New York Times Original article ›
LyrArc Article Gist
The results of the February 24, 2011, CBS/New York Times poll show strong support for public workers in schools, firefighters, police and other functions. On collective bargaining 60% opposes weakening the bargaining rights of public workers, only 33% support it. On reducing the benefits and pay of public workers to reduce deficits, 56% opposed cutting pay or benefits, only 37% support it. Are public workers overpaid or have overly generous health and pension benefits. On this issue 61% -including over half of Republicans- say the salaries of public workers were either "about right" or "too low" for the work they do. So how are states to reduce their deficits? The people polled say they prefer tax increases over benefit cuts for public employees- only 22% chose to reduce the benefits of public employees, 40% said they would increase taxes, 20% said they would cut financing for roads, only 3% said they would cut financing for education. How this breaks down in politcal groups. 71% of Democrats opposed weakening collective bargaining rights, the opposition was also strong from Independents with 62% of Independents opposing weakening of collective bargaining rights. Followup interviews showed independents saying the public workers work hard and still struggle to have a home, saving for retirement, and sending their kids to college, with both spouses generally having to work, which is why they oppose weakening collective bargaining rights. Which segment of the populations support cutting pay and benefits of public workers? The one income group that showed support for cutting pay and benefits- those earning over $100,000 a year! There 45% said they favored cutting pay and benefits, even here 49% opposed it.
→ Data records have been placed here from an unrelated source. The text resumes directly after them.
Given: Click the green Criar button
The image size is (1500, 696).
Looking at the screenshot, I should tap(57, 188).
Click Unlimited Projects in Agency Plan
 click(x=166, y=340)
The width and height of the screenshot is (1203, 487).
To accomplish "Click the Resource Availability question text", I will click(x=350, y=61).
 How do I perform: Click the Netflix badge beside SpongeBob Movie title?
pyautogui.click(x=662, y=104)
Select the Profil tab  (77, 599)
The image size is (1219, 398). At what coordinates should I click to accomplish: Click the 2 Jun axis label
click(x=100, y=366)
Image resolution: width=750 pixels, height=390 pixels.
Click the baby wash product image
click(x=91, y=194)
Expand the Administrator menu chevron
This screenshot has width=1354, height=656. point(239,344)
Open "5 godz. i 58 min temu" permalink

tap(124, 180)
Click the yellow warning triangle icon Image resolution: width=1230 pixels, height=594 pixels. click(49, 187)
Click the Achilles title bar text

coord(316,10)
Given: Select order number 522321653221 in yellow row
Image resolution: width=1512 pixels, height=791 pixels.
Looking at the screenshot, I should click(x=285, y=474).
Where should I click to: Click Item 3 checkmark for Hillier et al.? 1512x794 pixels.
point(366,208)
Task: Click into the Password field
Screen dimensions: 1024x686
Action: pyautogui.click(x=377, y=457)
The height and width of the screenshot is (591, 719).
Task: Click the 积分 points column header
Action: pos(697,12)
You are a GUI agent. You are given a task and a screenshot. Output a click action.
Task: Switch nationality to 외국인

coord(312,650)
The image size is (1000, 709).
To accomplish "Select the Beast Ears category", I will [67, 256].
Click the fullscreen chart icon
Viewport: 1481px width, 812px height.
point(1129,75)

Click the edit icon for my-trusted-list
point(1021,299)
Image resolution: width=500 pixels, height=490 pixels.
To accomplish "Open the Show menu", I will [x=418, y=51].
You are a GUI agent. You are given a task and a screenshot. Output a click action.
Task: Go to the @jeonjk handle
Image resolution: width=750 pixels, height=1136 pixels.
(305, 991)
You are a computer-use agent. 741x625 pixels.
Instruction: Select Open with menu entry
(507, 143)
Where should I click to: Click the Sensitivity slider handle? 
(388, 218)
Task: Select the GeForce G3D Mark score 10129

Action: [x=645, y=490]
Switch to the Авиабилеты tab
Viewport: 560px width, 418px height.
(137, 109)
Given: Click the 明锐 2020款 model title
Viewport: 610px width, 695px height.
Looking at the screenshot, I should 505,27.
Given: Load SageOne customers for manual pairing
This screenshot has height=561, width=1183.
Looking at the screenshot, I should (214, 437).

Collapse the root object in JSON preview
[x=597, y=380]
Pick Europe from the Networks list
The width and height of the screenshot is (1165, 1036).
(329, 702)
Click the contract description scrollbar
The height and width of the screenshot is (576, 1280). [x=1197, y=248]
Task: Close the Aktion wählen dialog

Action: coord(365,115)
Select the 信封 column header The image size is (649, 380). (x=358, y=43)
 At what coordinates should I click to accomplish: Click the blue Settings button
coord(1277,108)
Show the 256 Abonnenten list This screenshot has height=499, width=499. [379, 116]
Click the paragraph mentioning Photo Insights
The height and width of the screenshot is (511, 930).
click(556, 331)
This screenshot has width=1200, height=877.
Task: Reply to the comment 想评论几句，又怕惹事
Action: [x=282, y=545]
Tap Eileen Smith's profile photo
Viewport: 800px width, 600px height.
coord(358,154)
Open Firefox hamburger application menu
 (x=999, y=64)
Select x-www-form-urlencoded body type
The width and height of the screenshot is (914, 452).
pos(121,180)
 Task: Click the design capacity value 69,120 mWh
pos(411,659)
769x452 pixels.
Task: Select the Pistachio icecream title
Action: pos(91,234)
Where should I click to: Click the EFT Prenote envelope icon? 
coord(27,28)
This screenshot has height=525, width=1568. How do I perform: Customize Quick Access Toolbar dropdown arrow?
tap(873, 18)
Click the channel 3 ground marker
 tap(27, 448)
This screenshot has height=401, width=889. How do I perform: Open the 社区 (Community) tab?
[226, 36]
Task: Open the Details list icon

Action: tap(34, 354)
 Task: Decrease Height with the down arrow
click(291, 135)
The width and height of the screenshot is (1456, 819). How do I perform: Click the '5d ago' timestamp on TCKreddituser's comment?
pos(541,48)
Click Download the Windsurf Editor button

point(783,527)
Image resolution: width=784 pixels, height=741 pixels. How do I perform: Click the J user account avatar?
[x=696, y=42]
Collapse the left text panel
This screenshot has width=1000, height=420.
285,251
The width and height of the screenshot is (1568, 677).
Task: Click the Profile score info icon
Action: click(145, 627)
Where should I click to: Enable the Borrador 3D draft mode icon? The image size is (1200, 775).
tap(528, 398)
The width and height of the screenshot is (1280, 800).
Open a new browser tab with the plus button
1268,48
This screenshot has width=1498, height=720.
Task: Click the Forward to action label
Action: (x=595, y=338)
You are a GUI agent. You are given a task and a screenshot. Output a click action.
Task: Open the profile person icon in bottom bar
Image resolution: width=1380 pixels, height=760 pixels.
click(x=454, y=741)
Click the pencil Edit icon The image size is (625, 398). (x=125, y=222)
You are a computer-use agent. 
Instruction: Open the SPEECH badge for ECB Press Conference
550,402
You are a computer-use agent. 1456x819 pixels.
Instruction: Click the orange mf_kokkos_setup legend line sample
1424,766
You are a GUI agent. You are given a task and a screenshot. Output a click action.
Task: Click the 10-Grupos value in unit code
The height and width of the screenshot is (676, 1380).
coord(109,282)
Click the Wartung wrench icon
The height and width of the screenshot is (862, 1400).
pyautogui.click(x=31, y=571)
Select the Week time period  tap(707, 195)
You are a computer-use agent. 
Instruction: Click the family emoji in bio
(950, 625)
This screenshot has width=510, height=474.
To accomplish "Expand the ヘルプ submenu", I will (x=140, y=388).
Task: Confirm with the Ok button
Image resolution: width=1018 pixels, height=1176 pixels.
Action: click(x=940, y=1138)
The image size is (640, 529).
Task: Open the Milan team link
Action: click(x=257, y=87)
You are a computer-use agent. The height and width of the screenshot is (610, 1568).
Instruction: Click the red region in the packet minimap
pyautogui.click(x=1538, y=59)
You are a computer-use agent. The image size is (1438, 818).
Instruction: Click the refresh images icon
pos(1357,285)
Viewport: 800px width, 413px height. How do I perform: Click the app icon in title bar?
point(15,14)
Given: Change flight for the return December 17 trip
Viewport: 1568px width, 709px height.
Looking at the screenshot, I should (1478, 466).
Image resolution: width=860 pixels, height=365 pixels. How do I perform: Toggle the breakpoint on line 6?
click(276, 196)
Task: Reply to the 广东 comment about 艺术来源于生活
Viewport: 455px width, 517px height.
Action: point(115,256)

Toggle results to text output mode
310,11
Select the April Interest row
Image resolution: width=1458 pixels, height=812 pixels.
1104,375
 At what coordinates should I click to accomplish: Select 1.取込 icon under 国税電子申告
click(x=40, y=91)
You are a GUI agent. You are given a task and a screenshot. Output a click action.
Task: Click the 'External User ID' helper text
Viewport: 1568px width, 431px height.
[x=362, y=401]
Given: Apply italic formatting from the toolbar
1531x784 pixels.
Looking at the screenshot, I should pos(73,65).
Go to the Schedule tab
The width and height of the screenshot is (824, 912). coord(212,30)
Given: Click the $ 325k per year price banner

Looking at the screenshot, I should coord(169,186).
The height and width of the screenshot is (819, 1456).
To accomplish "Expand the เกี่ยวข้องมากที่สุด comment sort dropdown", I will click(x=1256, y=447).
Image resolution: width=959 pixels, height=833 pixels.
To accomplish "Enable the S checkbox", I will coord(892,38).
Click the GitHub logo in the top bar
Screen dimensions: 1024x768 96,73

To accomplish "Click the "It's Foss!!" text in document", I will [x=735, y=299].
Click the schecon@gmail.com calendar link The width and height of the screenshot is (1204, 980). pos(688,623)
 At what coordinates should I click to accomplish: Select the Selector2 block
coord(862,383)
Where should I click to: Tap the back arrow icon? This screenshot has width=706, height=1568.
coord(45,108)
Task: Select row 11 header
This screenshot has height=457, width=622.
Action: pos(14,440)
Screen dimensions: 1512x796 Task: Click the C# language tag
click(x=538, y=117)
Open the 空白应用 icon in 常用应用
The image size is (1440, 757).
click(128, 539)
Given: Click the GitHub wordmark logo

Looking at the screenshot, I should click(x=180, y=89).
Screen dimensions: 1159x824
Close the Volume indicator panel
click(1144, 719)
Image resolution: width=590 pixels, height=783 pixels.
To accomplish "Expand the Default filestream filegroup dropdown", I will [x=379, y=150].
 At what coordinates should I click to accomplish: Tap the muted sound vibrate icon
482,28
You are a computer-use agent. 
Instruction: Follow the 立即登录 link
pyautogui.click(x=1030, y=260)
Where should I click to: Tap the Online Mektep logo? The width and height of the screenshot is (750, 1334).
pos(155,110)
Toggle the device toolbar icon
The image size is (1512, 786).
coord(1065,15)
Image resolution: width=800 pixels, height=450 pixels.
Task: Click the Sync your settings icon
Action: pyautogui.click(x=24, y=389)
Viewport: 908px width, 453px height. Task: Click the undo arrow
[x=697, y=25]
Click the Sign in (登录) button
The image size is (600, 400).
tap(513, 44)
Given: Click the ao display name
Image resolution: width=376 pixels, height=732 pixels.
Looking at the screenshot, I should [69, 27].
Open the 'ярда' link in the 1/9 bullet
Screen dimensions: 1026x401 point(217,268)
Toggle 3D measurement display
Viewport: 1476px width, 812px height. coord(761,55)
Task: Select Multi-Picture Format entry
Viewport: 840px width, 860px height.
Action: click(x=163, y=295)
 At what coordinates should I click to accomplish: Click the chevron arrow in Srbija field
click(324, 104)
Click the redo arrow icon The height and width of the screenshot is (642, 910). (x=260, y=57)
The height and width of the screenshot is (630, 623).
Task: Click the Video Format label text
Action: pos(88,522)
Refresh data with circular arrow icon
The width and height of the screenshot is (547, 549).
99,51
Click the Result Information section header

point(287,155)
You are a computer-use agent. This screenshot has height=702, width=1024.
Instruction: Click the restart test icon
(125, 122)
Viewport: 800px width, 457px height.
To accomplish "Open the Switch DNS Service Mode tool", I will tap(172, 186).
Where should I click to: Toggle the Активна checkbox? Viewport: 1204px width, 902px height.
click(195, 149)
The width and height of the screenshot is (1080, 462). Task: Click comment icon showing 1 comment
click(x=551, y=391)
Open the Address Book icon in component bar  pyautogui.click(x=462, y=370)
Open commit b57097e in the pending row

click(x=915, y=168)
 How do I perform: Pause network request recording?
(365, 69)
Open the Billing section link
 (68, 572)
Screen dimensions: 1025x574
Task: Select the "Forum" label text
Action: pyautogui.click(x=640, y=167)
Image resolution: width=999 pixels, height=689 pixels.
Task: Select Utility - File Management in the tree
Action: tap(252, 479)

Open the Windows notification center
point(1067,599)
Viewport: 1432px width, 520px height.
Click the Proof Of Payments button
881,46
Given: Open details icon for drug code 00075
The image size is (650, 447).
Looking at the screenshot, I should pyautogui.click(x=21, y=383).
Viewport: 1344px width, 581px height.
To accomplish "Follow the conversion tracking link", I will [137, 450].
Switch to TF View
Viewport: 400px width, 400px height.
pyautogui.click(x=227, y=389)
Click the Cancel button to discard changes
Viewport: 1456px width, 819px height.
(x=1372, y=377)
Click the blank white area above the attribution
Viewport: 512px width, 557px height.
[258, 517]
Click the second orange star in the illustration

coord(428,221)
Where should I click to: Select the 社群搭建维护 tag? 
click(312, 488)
On the intentions of the governors and state legislators trying to cut pay or benefits of public workers- 45% said they did this to cut the deficits, and as many as 41% said the saw this as an effort to weaken unions. Which takes one to the last question, so how are unions perceived in the U.S. in 2011? A far smaller number of people, 37% saw unions as having "too much influence" on American life and politics vs. 48% who said that unions had the "right amount" or "too little" influence....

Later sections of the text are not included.